> **Task objective**
Output a verbatim copy of the data, cut off after the line that contains "Select 下载 under quick access".

> **Extracted information**
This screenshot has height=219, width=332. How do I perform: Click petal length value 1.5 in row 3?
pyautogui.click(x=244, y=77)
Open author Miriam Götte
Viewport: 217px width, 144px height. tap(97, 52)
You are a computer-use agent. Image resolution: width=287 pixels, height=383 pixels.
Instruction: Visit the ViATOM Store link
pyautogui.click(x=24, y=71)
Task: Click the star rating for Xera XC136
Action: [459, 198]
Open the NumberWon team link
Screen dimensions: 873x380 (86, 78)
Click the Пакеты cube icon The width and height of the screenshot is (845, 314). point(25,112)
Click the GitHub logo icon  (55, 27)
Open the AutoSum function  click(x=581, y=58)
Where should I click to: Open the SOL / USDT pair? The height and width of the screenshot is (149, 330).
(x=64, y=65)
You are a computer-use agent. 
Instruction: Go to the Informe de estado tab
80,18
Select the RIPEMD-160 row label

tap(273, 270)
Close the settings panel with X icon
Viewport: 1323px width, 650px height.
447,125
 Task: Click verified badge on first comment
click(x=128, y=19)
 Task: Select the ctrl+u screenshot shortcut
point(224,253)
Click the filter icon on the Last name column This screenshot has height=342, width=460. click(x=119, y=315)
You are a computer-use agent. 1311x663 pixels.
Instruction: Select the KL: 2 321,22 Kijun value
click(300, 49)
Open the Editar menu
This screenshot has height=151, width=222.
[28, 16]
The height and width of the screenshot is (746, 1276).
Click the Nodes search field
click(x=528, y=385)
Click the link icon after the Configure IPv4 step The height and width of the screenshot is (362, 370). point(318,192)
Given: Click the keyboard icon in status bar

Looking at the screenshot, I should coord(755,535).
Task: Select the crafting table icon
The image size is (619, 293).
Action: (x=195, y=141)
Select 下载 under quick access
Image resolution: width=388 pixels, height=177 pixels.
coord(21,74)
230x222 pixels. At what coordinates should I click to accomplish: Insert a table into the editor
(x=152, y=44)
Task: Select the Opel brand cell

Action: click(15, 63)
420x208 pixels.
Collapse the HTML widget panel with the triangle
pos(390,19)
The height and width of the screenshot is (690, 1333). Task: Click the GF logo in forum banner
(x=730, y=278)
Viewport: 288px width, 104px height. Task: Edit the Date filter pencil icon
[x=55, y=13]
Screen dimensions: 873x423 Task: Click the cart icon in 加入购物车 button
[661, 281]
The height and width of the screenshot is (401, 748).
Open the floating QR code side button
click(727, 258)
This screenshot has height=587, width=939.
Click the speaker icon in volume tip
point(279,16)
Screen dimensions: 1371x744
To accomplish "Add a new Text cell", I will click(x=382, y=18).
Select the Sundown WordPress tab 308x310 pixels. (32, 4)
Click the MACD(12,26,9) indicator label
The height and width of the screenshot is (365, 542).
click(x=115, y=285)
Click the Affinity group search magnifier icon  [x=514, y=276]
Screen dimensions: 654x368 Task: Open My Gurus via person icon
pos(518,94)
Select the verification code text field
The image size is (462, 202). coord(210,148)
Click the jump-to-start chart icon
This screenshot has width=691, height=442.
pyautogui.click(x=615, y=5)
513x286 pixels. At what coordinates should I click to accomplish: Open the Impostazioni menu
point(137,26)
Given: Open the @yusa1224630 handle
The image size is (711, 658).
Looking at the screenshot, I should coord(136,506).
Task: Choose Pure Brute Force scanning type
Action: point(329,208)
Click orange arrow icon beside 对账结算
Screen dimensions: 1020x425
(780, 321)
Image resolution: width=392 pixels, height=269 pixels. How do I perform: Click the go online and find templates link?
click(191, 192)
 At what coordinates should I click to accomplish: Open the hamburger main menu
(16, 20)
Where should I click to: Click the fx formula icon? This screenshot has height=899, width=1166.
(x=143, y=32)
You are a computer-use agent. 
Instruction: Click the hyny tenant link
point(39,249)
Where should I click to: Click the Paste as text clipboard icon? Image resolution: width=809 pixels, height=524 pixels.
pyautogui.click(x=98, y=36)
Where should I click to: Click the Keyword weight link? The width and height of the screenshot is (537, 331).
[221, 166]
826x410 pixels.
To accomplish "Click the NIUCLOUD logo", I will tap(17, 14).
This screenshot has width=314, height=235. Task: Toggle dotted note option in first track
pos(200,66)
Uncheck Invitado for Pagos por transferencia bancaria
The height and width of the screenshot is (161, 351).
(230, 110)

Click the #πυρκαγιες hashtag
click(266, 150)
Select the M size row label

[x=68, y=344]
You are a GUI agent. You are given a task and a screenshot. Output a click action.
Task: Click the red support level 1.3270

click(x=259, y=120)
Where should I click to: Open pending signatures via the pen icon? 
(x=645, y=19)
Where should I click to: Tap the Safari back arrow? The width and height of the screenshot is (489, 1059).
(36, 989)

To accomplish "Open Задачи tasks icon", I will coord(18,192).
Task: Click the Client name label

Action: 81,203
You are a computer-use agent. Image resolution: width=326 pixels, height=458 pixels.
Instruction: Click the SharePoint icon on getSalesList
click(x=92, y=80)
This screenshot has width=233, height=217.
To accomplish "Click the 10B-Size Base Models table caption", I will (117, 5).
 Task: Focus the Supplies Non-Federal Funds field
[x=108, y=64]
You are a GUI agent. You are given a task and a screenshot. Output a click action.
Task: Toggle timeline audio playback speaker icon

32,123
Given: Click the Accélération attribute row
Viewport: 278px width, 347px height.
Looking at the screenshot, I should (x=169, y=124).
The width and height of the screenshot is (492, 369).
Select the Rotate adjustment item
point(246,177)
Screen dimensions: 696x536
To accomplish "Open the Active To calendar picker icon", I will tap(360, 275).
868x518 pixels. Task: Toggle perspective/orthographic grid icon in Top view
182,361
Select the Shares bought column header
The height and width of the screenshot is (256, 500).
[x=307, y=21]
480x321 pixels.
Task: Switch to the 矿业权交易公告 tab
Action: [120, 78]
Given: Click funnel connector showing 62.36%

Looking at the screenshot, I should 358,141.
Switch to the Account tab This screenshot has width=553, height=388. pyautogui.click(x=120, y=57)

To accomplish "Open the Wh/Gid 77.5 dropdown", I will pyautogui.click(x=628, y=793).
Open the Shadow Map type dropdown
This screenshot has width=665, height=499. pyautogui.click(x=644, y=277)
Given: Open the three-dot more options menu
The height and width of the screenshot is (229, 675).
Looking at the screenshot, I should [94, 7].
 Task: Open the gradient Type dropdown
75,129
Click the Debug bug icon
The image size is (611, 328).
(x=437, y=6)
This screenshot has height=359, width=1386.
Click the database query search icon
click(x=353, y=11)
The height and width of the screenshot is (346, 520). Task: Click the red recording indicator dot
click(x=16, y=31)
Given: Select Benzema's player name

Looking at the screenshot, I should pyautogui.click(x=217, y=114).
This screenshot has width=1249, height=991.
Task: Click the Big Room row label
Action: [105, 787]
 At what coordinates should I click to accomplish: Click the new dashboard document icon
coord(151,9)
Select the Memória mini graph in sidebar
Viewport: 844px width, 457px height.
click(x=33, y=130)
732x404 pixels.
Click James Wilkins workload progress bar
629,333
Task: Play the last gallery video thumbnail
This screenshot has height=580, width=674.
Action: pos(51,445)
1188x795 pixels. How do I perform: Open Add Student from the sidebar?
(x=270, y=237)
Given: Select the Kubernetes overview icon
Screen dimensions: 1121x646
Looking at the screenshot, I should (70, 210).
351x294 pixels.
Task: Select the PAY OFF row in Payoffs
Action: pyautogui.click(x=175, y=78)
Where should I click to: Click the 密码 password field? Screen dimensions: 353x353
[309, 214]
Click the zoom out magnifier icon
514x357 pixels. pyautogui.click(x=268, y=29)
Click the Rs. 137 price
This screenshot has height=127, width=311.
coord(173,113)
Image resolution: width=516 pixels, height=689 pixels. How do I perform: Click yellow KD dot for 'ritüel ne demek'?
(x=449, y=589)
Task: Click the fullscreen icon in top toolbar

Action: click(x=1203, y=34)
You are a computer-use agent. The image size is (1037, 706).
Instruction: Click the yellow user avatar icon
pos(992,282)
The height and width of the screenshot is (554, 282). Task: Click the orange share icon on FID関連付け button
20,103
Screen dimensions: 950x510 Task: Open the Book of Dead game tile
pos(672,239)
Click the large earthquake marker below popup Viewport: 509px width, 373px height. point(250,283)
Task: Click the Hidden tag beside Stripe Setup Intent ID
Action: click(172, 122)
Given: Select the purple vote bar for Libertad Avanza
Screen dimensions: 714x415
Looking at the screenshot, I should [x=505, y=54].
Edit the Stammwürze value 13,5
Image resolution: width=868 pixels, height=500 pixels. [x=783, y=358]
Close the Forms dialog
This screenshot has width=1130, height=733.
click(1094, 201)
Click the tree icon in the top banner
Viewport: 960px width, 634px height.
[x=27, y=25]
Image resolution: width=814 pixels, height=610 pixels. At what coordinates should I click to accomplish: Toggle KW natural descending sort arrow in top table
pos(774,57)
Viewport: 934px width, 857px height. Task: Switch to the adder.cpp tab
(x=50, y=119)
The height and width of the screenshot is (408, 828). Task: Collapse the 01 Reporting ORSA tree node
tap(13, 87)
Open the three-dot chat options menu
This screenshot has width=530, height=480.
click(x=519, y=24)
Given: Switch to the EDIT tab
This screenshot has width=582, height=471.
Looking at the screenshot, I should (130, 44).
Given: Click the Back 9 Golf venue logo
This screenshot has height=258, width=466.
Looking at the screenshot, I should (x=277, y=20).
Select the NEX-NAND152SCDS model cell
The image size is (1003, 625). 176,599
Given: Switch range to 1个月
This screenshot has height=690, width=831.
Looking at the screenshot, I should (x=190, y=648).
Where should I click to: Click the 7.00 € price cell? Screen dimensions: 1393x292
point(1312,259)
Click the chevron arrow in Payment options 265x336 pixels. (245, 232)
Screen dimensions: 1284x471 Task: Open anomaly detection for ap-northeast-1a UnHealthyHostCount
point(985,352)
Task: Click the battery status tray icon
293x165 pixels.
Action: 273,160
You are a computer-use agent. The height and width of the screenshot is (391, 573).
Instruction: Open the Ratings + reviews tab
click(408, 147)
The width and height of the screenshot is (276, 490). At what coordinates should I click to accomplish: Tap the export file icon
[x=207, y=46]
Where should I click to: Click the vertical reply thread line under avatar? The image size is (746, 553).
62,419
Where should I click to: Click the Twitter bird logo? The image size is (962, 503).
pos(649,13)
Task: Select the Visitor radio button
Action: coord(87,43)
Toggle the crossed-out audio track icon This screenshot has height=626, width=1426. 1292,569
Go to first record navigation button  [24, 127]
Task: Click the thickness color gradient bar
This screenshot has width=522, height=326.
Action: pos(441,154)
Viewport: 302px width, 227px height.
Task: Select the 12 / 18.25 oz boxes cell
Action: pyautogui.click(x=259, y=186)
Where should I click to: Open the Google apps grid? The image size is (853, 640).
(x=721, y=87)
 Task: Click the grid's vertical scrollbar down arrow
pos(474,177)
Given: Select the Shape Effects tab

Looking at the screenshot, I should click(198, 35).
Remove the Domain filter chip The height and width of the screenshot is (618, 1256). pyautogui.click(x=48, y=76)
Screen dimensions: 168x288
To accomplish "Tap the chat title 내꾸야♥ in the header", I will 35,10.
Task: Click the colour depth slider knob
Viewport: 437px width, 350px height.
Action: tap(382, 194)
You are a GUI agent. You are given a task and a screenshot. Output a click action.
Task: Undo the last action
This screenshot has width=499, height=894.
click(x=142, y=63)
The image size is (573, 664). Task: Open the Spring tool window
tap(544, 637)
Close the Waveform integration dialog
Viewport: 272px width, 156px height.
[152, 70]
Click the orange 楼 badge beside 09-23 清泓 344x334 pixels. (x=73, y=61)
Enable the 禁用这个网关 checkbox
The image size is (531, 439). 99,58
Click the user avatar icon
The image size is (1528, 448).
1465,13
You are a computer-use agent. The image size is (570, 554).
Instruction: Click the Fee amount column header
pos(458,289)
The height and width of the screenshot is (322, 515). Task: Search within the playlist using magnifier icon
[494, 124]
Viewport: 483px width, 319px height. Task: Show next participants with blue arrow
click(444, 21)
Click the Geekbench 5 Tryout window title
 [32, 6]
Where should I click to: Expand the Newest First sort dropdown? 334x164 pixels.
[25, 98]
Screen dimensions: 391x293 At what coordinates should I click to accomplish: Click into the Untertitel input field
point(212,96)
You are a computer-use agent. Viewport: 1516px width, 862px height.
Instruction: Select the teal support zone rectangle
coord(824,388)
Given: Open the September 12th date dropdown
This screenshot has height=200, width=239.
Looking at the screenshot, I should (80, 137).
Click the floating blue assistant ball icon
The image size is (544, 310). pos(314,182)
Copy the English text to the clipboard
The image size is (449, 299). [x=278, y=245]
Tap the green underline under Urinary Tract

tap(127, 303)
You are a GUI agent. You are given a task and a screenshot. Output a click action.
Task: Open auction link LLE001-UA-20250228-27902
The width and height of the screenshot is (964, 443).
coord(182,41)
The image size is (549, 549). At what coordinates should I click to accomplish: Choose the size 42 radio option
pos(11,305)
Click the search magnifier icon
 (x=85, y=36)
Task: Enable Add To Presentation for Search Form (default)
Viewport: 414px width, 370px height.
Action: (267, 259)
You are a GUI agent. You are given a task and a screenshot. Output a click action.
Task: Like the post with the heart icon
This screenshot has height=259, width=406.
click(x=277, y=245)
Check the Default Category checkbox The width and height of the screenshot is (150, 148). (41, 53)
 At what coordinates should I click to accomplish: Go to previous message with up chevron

> **Completed exercise**
This screenshot has height=219, width=332. How do I perform: Click petal length value 1.5 in row 3?
pyautogui.click(x=244, y=77)
Open author Miriam Götte
Viewport: 217px width, 144px height. tap(97, 52)
You are a computer-use agent. Image resolution: width=287 pixels, height=383 pixels.
Instruction: Visit the ViATOM Store link
pyautogui.click(x=24, y=71)
Task: Click the star rating for Xera XC136
Action: [459, 198]
Open the NumberWon team link
Screen dimensions: 873x380 (86, 78)
Click the Пакеты cube icon The width and height of the screenshot is (845, 314). point(25,112)
Click the GitHub logo icon  (55, 27)
Open the AutoSum function  click(x=581, y=58)
Where should I click to: Open the SOL / USDT pair? The height and width of the screenshot is (149, 330).
(x=64, y=65)
You are a computer-use agent. 
Instruction: Go to the Informe de estado tab
80,18
Select the RIPEMD-160 row label

tap(273, 270)
Close the settings panel with X icon
Viewport: 1323px width, 650px height.
447,125
 Task: Click verified badge on first comment
click(x=128, y=19)
 Task: Select the ctrl+u screenshot shortcut
point(224,253)
Click the filter icon on the Last name column This screenshot has height=342, width=460. click(x=119, y=315)
You are a computer-use agent. 1311x663 pixels.
Instruction: Select the KL: 2 321,22 Kijun value
click(300, 49)
Open the Editar menu
This screenshot has height=151, width=222.
[28, 16]
The height and width of the screenshot is (746, 1276).
Click the Nodes search field
click(x=528, y=385)
Click the link icon after the Configure IPv4 step The height and width of the screenshot is (362, 370). point(318,192)
Given: Click the keyboard icon in status bar

Looking at the screenshot, I should coord(755,535).
Task: Select the crafting table icon
The image size is (619, 293).
Action: (x=195, y=141)
Select 下载 under quick access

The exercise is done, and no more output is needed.